### Quoted passage
# Golf



## RitaRuth (Jul 14, 2012)

Hi I'm new on here. We live in Liguria in the Val di Vara. My husband is wondering if there are any golfers out there. He has brought his clubs here with him but until now hasn't found anyone to have a round with. Would be pleased to hear from anyone in or near our area who is interested.


----------



## pudd 2 (Dec 10, 2008)

:confused2::confused2:


RitaRuth said:


> Hi I'm new on here. We live in Liguria in the Val di Vara. My husband is wondering if there are any golfers out there. He has brought his clubs here with him but until now hasn't found anyone to have a round with. Would be pleased to hear from anyone in or near our area who is interested.


not verry often do you get a wife asking if any one would like to playaround with her husband :confused2:


----------



## rpizzica (Aug 10, 2011)

You should be playing golf with your husband. Here in Italy w play Calcio.


----------



## eccoci (Jun 26, 2012)

RitaRuth said:


> Hi I'm new on here. We live in Liguria in the Val di Vara. My husband is wondering if there are any golfers out there. He has brought his clubs here with him but until now hasn't found anyone to have a round with. Would be pleased to hear from anyone in or near our area who is interested.

### Source data

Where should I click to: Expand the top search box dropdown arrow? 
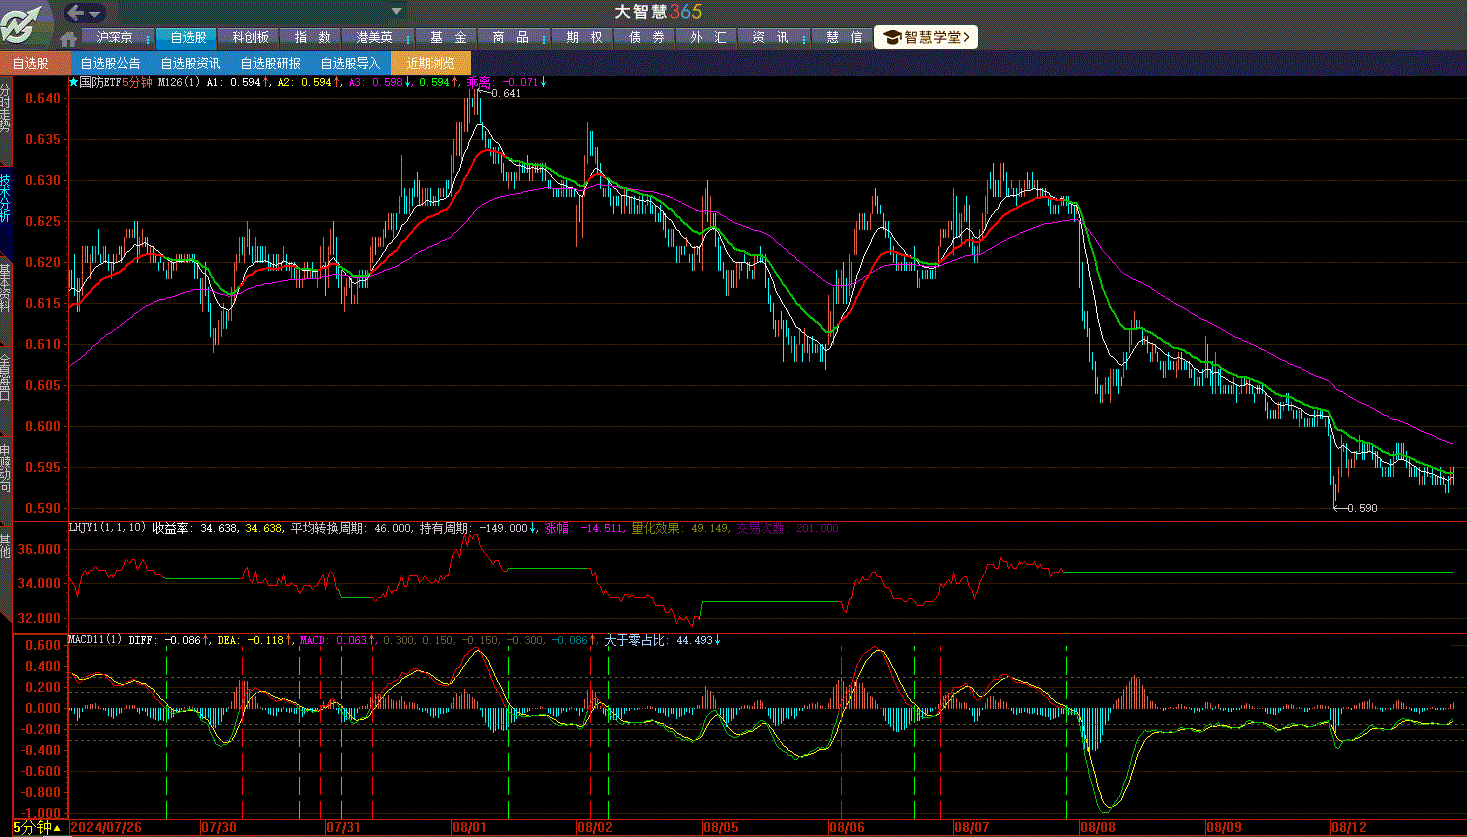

### Required task 1
According to the golf thread, where do RitaRuth and her husband live?
### Required task 2
Write out the passage of the golf thread that opens with the words containing "not verry often" and closes with "w play Calcio.".
The data were taken from a separate source and have no connection to the golf thread.

### Exercise answer 1
In Liguria, in the Val di Vara.

### Exercise answer 2
not verry often do you get a wife asking if any one would like to playaround with her husband :confused2:


----------



## rpizzica (Aug 10, 2011)

You should be playing golf with your husband. Here in Italy w play Calcio.